One of the terms of the loans demanded by the IMF is for the government to earn a surplus in its budget equivalent to one percent of the country's gross domestic product.

Jeffrey Sachs on Saturday blamed the IMF for aggravating Asia's financial crisis, but said regional economies should begin to recover before long.

Sachs, director of the Harvard Institute of International Development, told a business conference in Madras, India that the crisis in East Asian economies had resulted from a "panic withdrawal" of funds from their markets.

"My sense is that the IMF added to the panic," he said. He said the Fund had erred by using the same rescue technique employed in the past instead of specific remedies tailored to the differing needs of Asian economies.

The IMF is scheduled to disburse the next $3 billion installment of the loan for Indonesia in March, but is expected to insist on more economic reforms before then.

The 1998/1999 budget plan, which envisages a 32 percent increase in both spending and revenues to Rp 133.5 trillion, failed to address the surplus issue although officials say that the government would strive to fulfill that obligation.

Sadli said Indonesia would not be able to fulfill that obligation if it continued its domestic fuel subsidy to the tune of Rp 10 trillion in 1998/1999.

"This was a political decision made in December, and it is understandable," Sadli said.

He said however that Indonesia could still fulfill the IMF's budget surplus stipulation, "at least on paper" because the budget does not start until April 1, under a new government.

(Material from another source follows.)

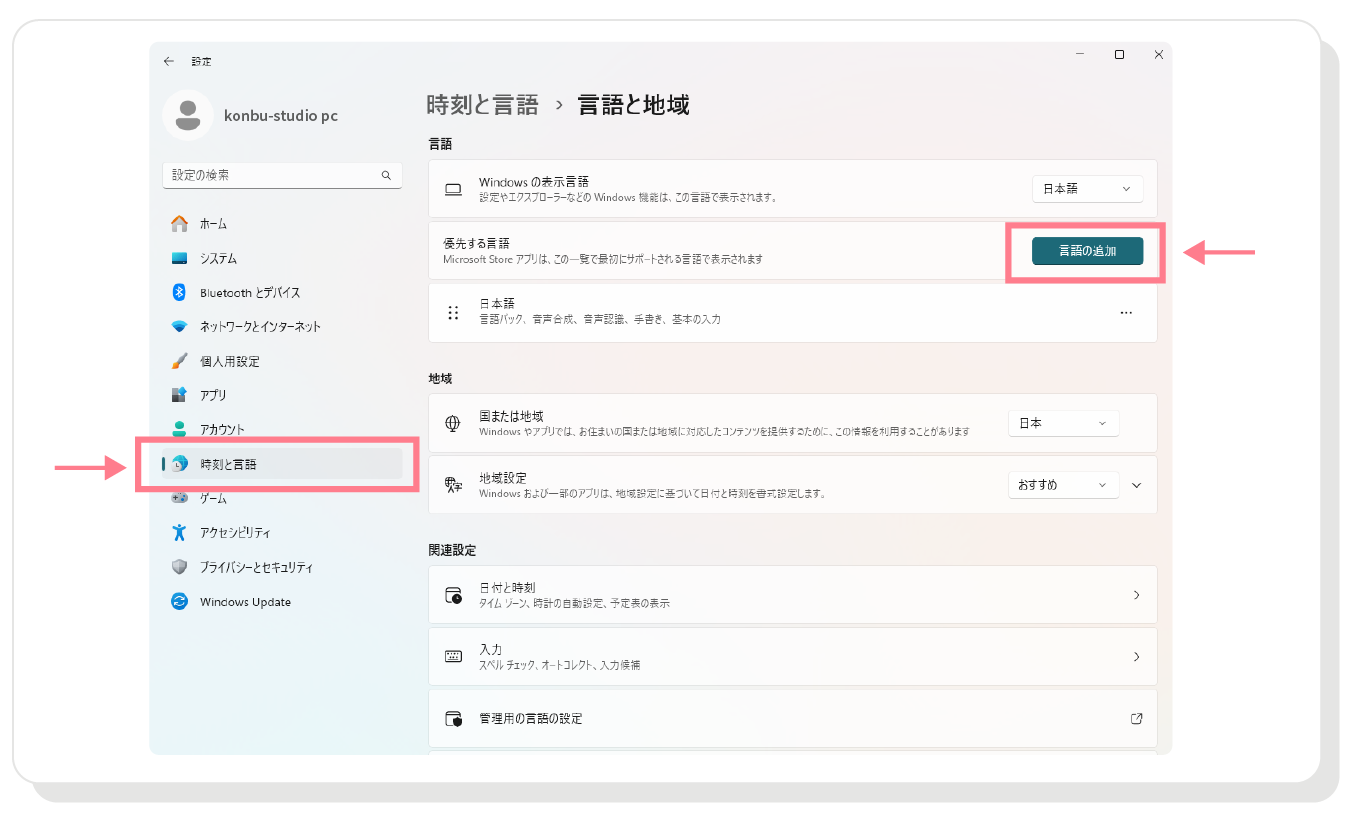
Task: Expand the 地域設定 section chevron
Action: pyautogui.click(x=1136, y=485)
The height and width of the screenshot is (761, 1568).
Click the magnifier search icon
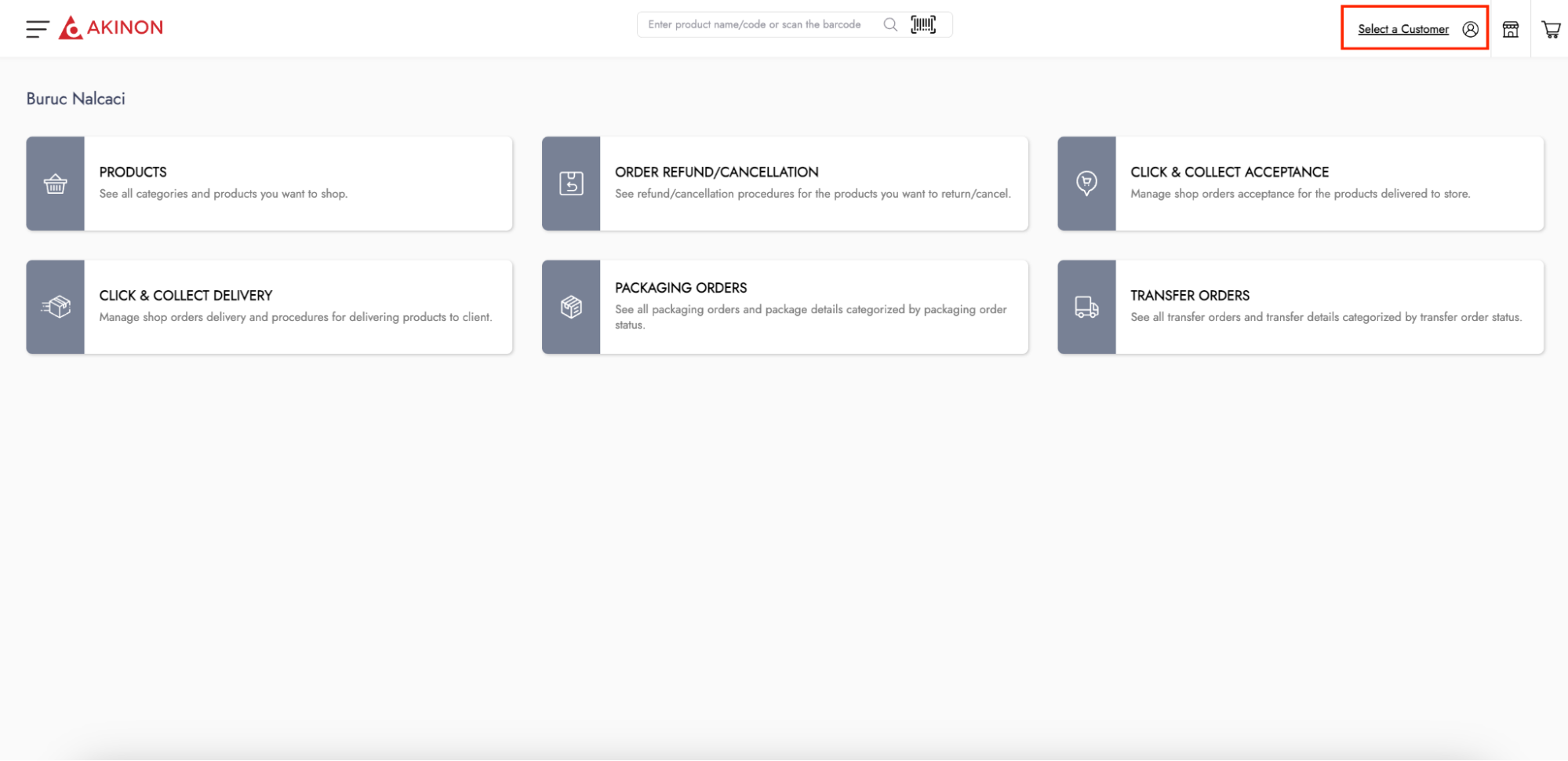tap(890, 24)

"So why not sweeten it on paper?" he asked.

Another economist from New York State University, J.S. Uppal, said Saturday that not all of the IMF prescriptions for Indonesia would be efficacious in overcoming the economic crisis.

"Not all of the IMF terms should be met. The Indonesian people know better (than outsiders) about their economic problems," Uppal was quoted by Antara as saying at a seminar in Yogyakarta. (emb)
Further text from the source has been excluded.